(Rows from a data collection)
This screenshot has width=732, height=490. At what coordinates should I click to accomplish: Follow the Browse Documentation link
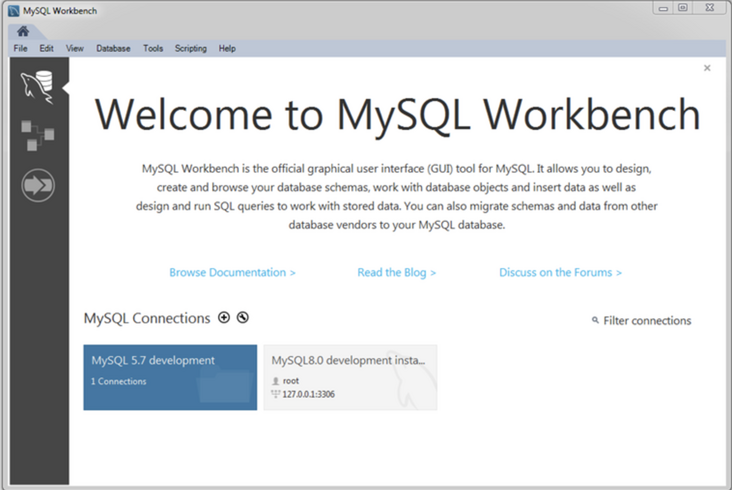232,272
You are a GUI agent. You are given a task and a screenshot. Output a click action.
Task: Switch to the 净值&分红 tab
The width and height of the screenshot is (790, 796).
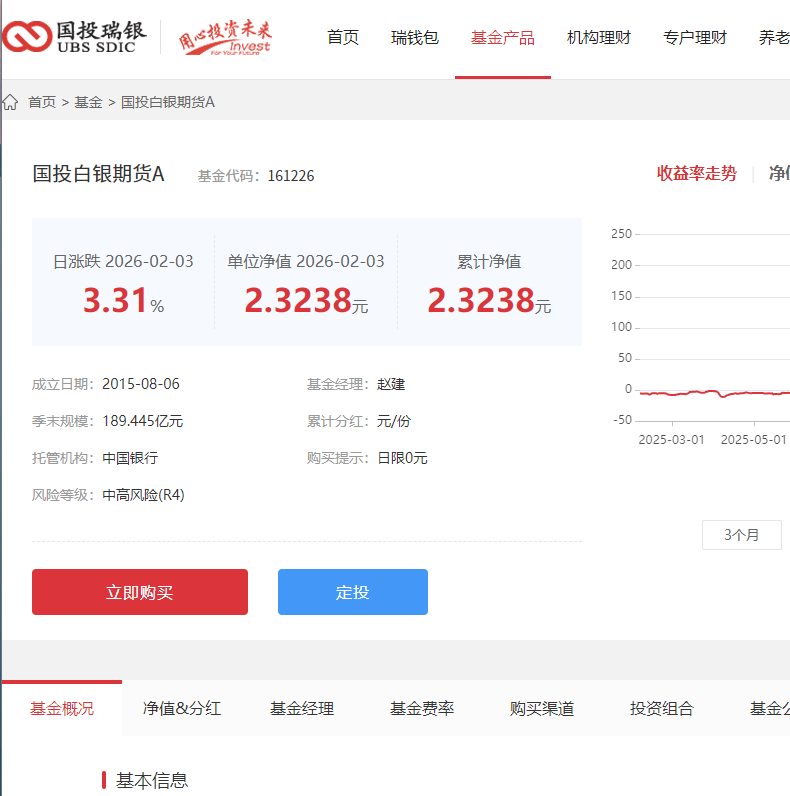click(182, 709)
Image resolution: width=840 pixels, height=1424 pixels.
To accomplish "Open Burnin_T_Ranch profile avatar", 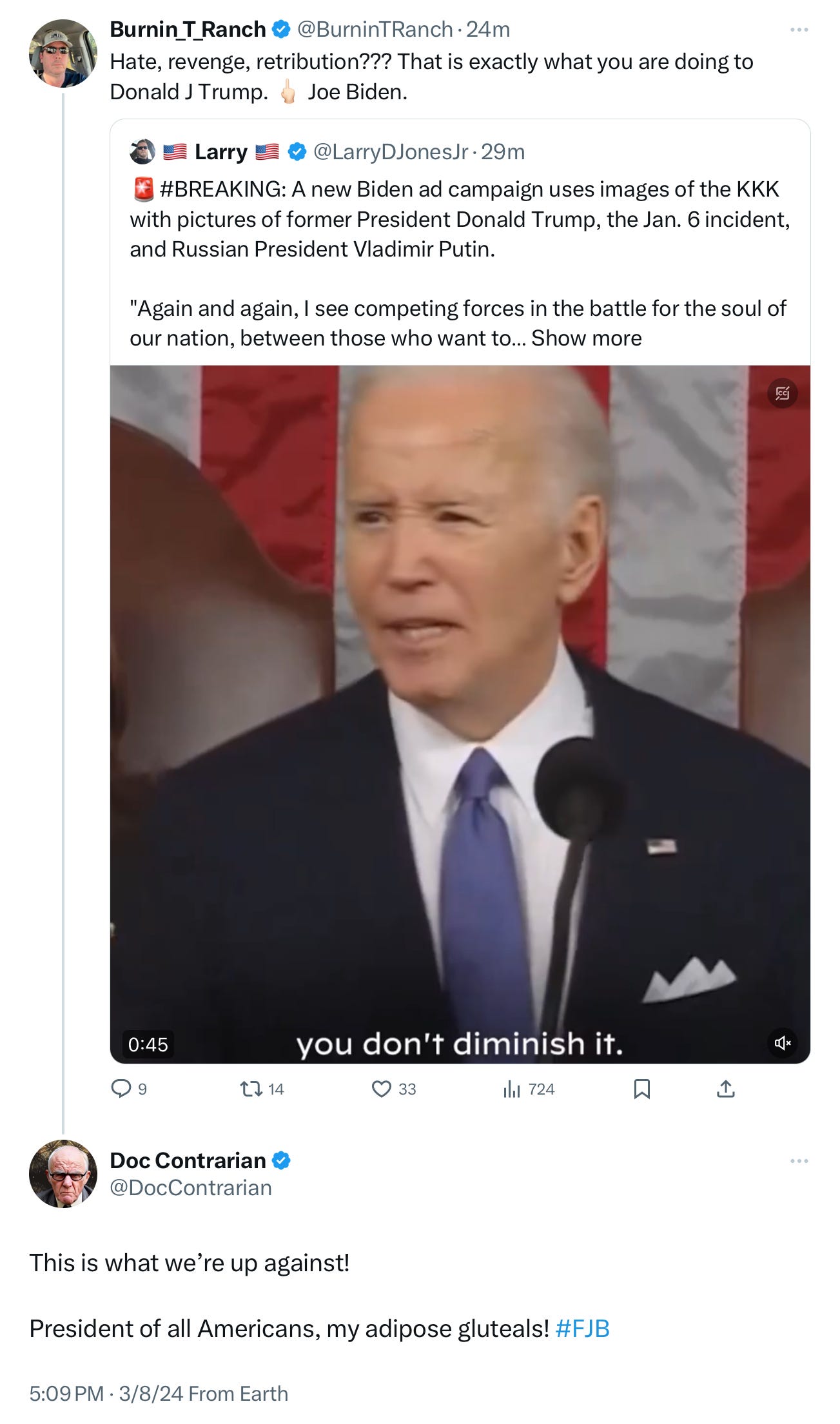I will point(63,53).
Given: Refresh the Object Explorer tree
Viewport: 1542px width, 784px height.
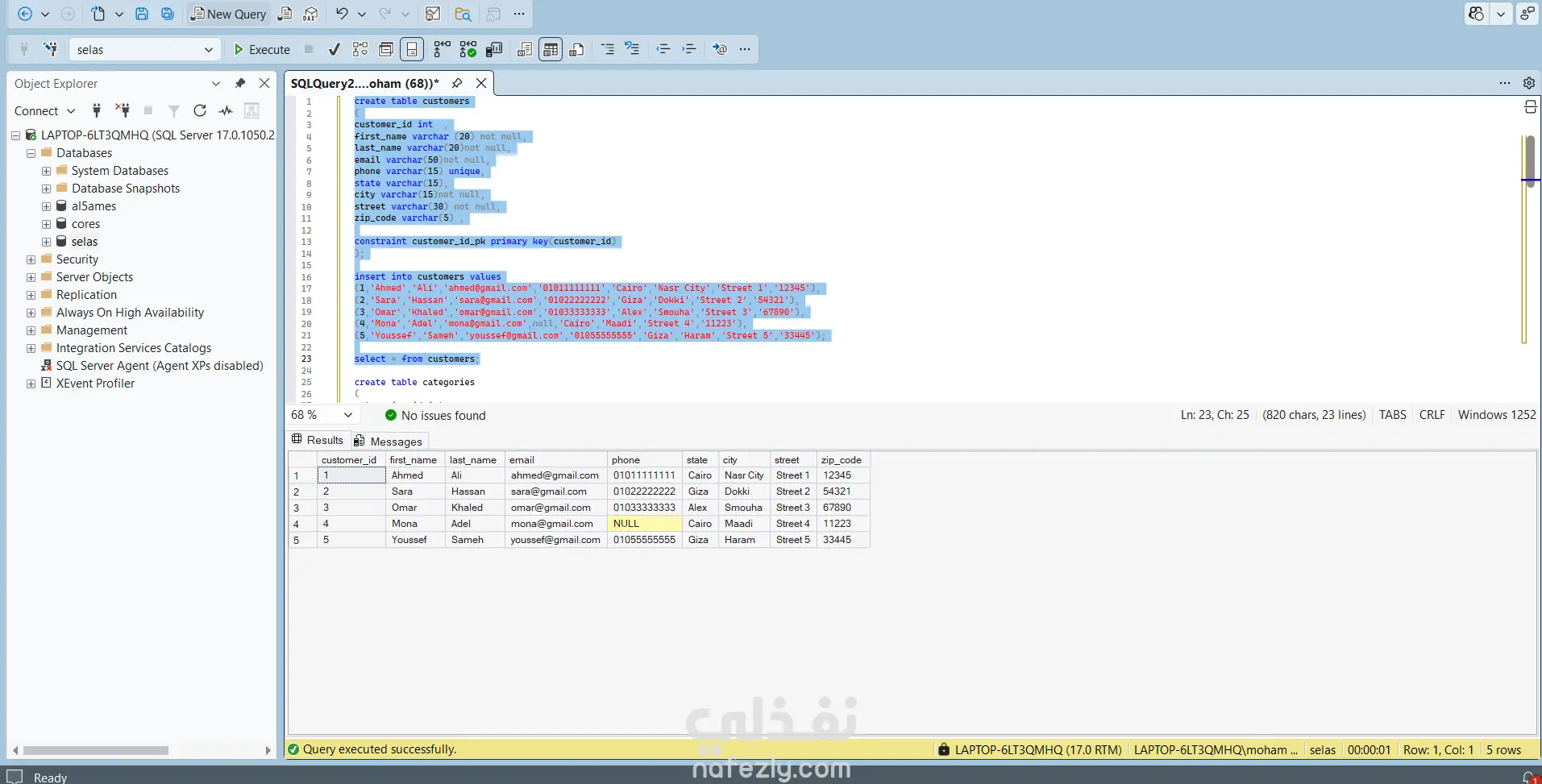Looking at the screenshot, I should click(200, 110).

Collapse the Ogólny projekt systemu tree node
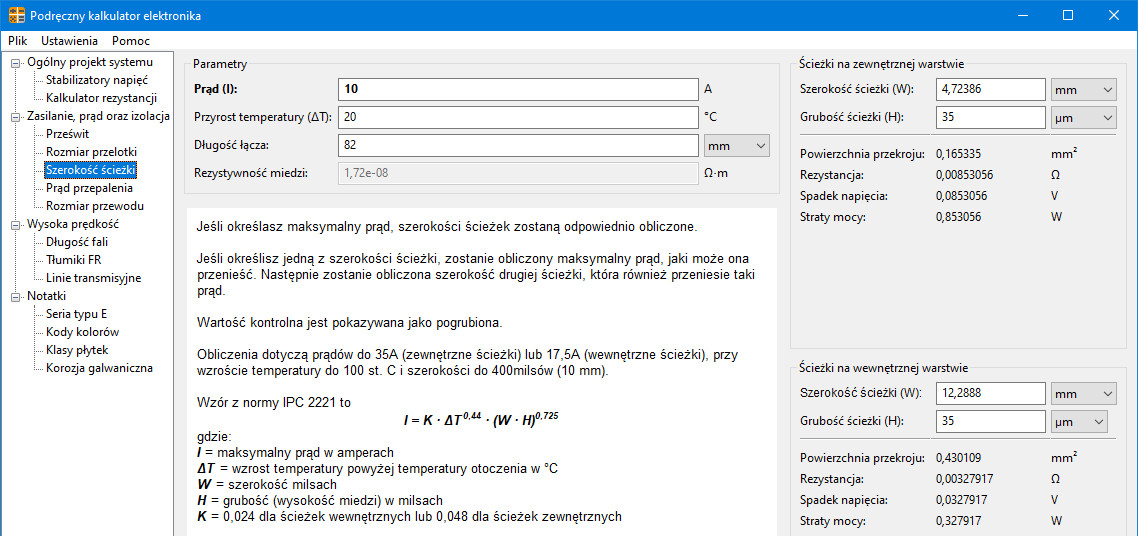pos(16,63)
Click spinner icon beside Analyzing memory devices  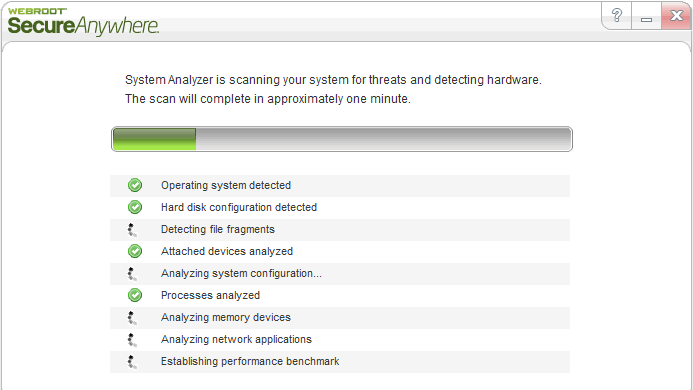[x=132, y=318]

SET EXERCISE: Find every line in the rows above that contains the string "height", and copy each of those lines. Matching is case-sensitive.

EXERCISE RESULT:
This screenshot has width=732, height=490. At what coordinates should I click to accomplish: Follow the Browse Documentation link
The width and height of the screenshot is (790, 796).
Image resolution: width=840 pixels, height=1424 pixels.
Viewport: 1542px width, 784px height.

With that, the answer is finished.